Mário CesarRua interditadaMoradores resolveram fechar o acesso à zona norte e ameaçam abrir um buraco para captar águaAs minas d’água no jardim Pinheiro, também conhecido como ‘‘morro da Formiga’ estão contaminadas. A última coleta realizada pela Prefeitura de Londrina constatou 1.600 coliformes fecais por 100 mililitros de água. Mas 76 famílias, que ocupam desde novembro passado o local, têm que recorrer a essas minas. Entre os sem-teto que ocupam o fundo de vale, próximo ao conjunto Parigot de Souza 2, há 120 crianças.

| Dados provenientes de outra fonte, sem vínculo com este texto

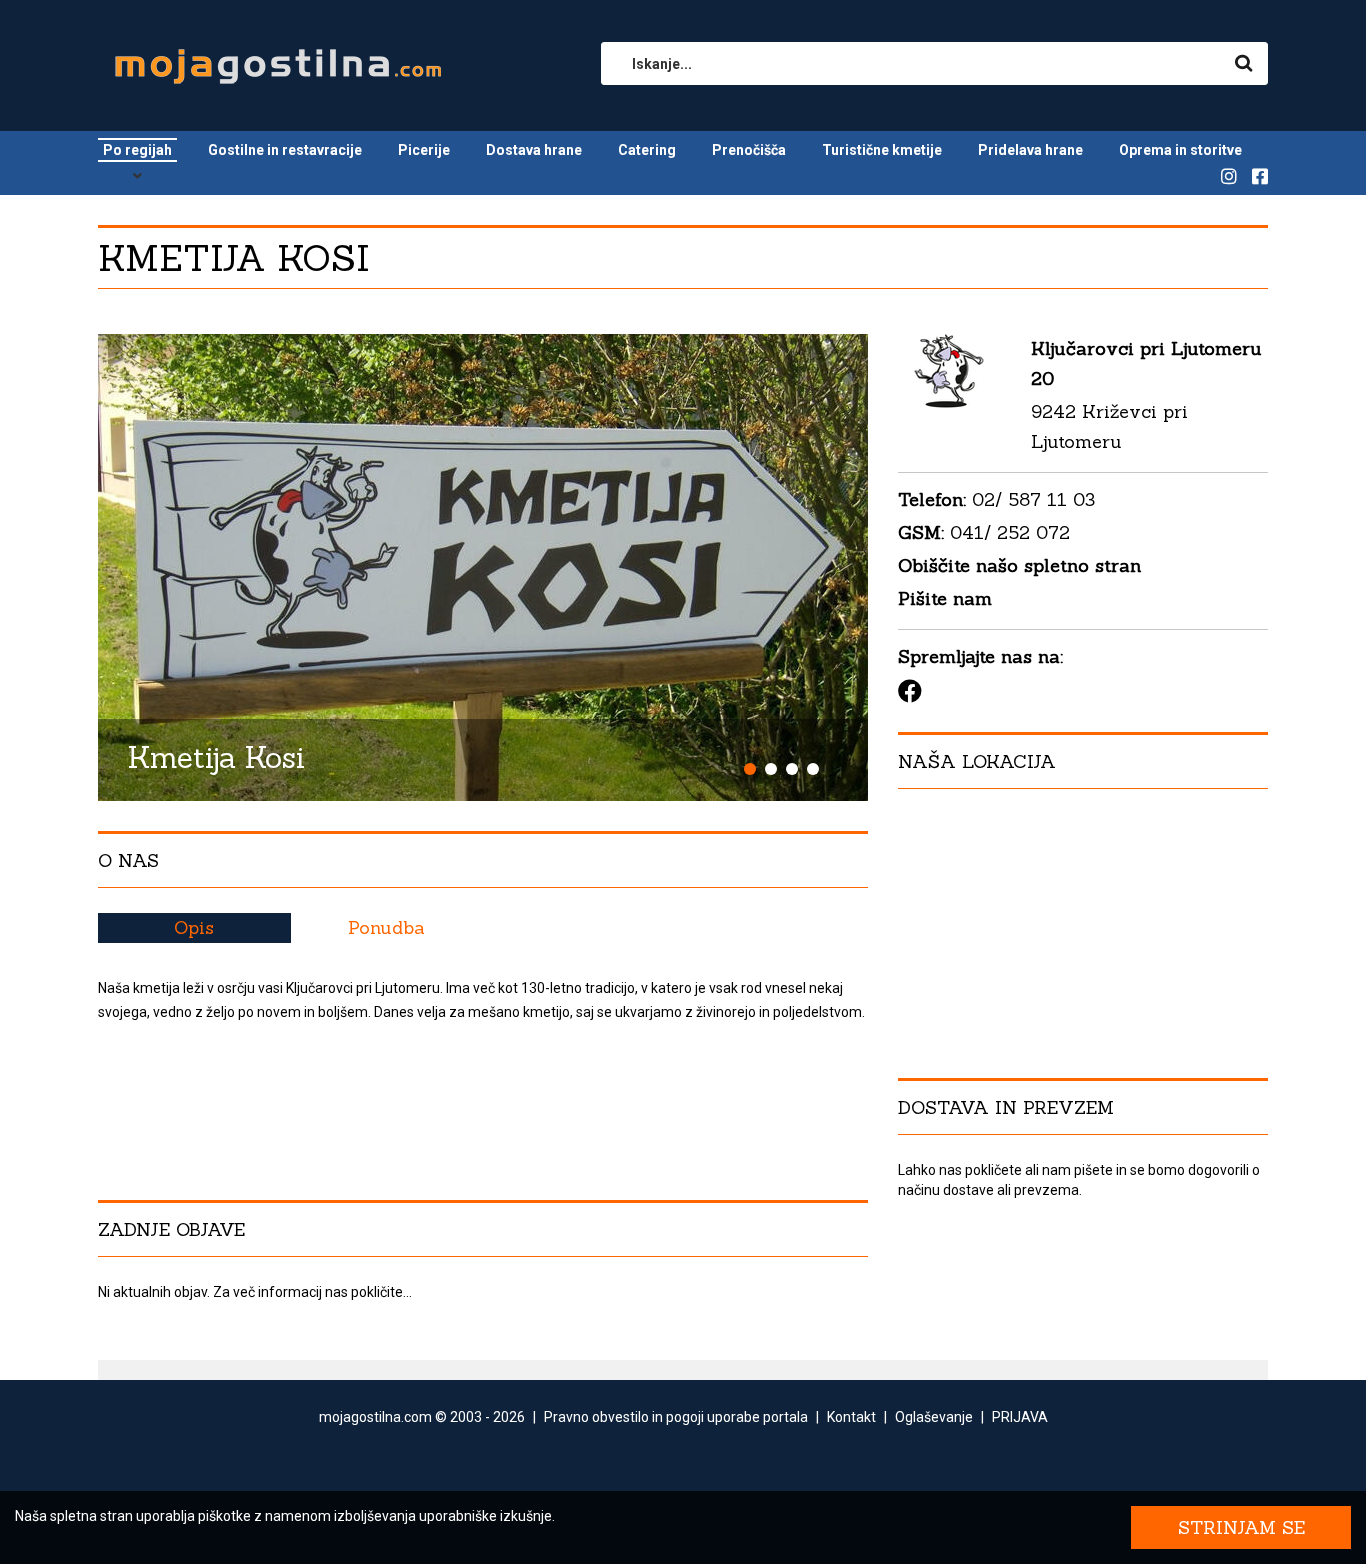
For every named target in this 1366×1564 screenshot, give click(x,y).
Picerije (424, 150)
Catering (647, 150)
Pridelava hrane (1030, 150)
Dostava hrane (534, 150)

Ontem pela manhã, as famílias que ocupam a área interditaram a avenida Francisco Gabriel Arruda, que dá acesso à zona norte de Londrina, e também a avenida Pedro Carrasco Alduan, que passa em frente à área invadida. Eles reivindicam, há mais de três meses, a instalação de uma torneira comunitária que leve água tratada ao local.

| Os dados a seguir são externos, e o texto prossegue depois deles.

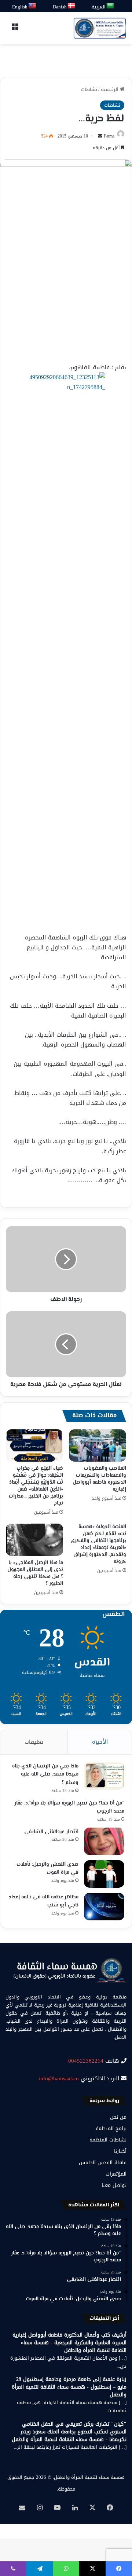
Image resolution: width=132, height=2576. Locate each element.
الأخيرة (100, 1742)
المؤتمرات (116, 2174)
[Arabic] (110, 6)
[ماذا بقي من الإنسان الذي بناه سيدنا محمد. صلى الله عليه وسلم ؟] (104, 1775)
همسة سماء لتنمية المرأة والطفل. (89, 2477)
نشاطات (89, 89)
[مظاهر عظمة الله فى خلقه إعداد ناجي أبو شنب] (104, 1906)
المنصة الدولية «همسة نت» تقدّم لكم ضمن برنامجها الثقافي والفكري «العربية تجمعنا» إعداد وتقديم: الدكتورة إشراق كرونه (98, 1544)
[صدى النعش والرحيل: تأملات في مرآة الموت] (104, 1874)
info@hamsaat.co (59, 2078)
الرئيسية (110, 89)
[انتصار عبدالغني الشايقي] (104, 1841)
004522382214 (85, 2061)
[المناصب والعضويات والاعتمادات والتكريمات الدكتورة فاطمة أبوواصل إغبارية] (97, 1445)
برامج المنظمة (111, 2128)
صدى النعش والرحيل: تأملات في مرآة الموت (47, 1869)
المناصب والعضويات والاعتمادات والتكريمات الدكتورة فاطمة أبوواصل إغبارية (99, 1479)
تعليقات (34, 1742)
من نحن (118, 2117)
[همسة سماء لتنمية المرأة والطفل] (99, 28)
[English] (32, 6)
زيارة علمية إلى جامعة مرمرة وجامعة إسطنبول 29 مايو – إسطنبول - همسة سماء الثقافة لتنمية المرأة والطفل (69, 2387)
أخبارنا (120, 2151)
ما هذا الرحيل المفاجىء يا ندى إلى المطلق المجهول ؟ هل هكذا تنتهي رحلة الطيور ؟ (35, 1573)
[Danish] (71, 6)
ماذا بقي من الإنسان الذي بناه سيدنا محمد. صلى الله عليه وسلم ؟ (45, 1774)
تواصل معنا (114, 2185)
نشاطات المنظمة (107, 2139)
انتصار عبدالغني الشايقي (51, 1832)
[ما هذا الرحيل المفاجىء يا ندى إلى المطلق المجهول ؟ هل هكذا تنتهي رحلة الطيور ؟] (34, 1540)
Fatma (109, 136)
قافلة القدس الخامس (102, 2162)
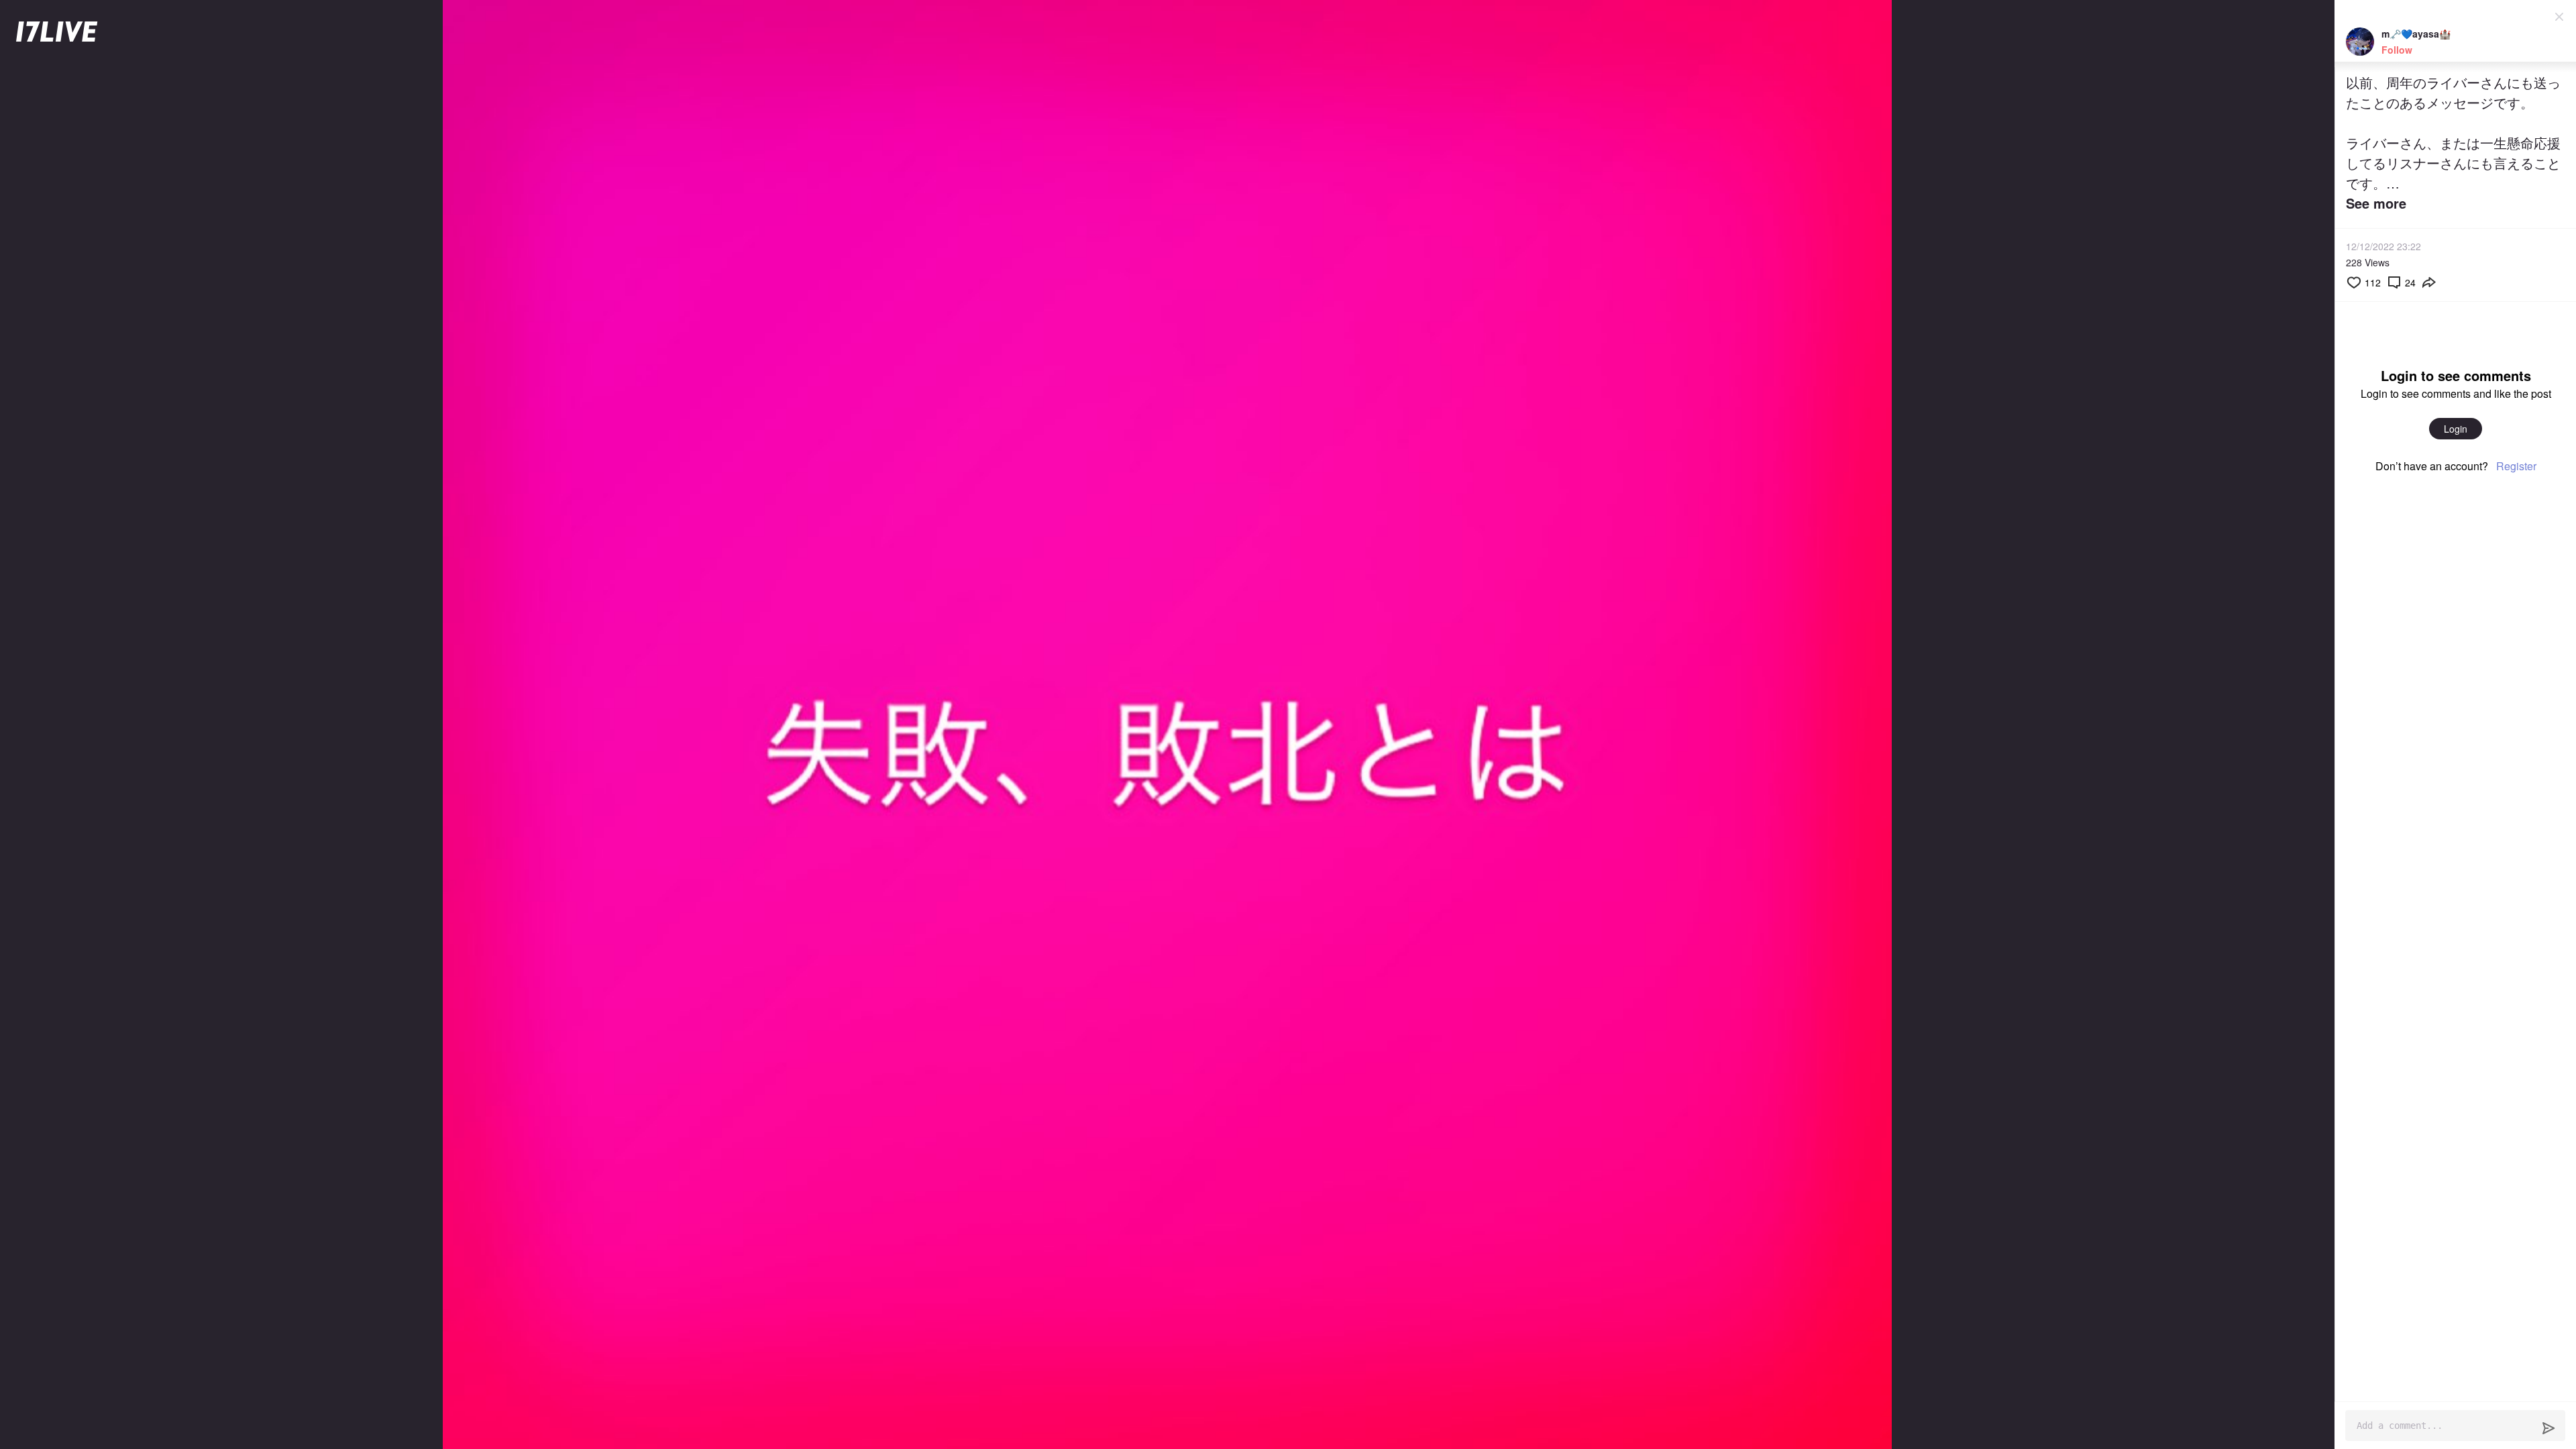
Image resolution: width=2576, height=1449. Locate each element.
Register (2516, 466)
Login (2455, 428)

No morro da Formiga, há muitas crianças doentes, que precisam ser constantemente internadas devido à diarréia, vômito e febre. Portaria do Ministério da Saúde determina que, para o consumo, a água deve estar livre de coliformes fecais.

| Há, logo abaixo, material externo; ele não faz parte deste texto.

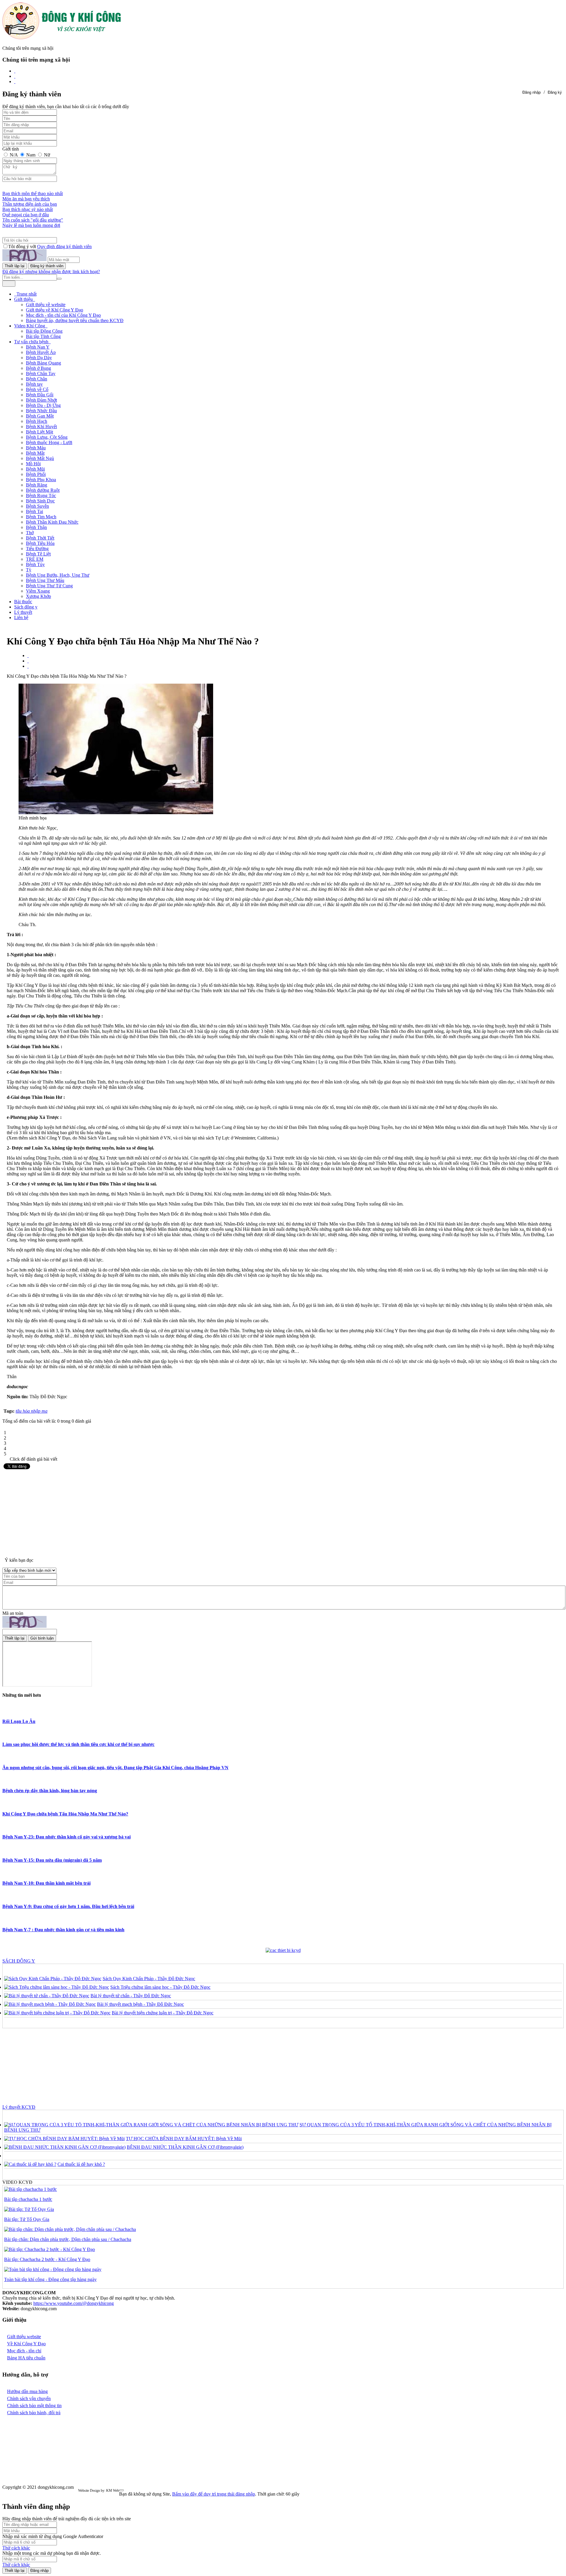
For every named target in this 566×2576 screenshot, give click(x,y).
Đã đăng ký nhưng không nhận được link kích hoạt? (51, 271)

Revoltados com o problema, os moradores decidiram fechar as ruas usando galhos, móveis velhos e pedras. ‘‘Queremos água tratada, somos gente, temos esse direito’’, gritavam os moradores, concentrados na rotatória que dá acesso à zona norte.
Eles exibiam num vidro uma amostra da água cheia de vermes. ‘‘Não podemos mais aguentar essa situação. Nossas crianças estão todas doentes e os adultos também’’, disse Velidiane Brito, 24 anos, dois filhos. O mais novo foi internado duas vezes em menos de 30 dias com diarréia. ‘‘O médico disse que o problema é a água. Mas o que a gente pode fazer?’’
Todas as crianças apresentam manchas brancas pelo corpo, causadas, segundo as mães, por verminoses. Os adultos também sentem as consequências de tomar a água contaminada.
‘‘É só beber e ir pro banheiro. Dá até tontura e dor de cabeça’’, disse Marlene Cardoso dos Santos. Segundo ela, os moradores só tomam água limpa quando chove. ‘‘Temos que pegar a água da chuva.’’
A maior parte dos moradores da ocupação está desempregada. As famílias moravam em casas alugadas ou junto com parentes. Enquanto aguardam a destinação de um terreno pela Prefeitura, eles esperam apenas a água tratada.
‘‘Cansamos de correr atrás. Se a Sanepar não vier aqui até a tarde vamos fazer um buraco no chão para ter a água direto do encanamento’’, ameaçavam os moradores. ‘‘Água não é luxo, é necessidade. Não queremos de graça, vamos pagar por ela’’, dizia Carlos Roberto Júlio.
A doméstica Antonia de Fátima da Silva conta que só não perdeu ainda o emprego porque sua patroa é compreensiva. Ela tem faltado muito ao trabalho para cuidar dos filhos doentes. ‘‘O que a gente tem gastado com remédio dava para pagar três contas de água.’’
Por causa do bloqueio das avenidas, os carros que seguiam em direção aos bairros da zona norte tiveram que fazer desvio por uma estrada de terra. Os policiais militares foram até o local do protesto e orientaram os moradores para que fizessem um movimento pacífico. O sargento Lucas disse: ‘‘Os ânimos já estiveram exaltados e eu alertei que se houver algum incidente eles serão responsabilizados’’.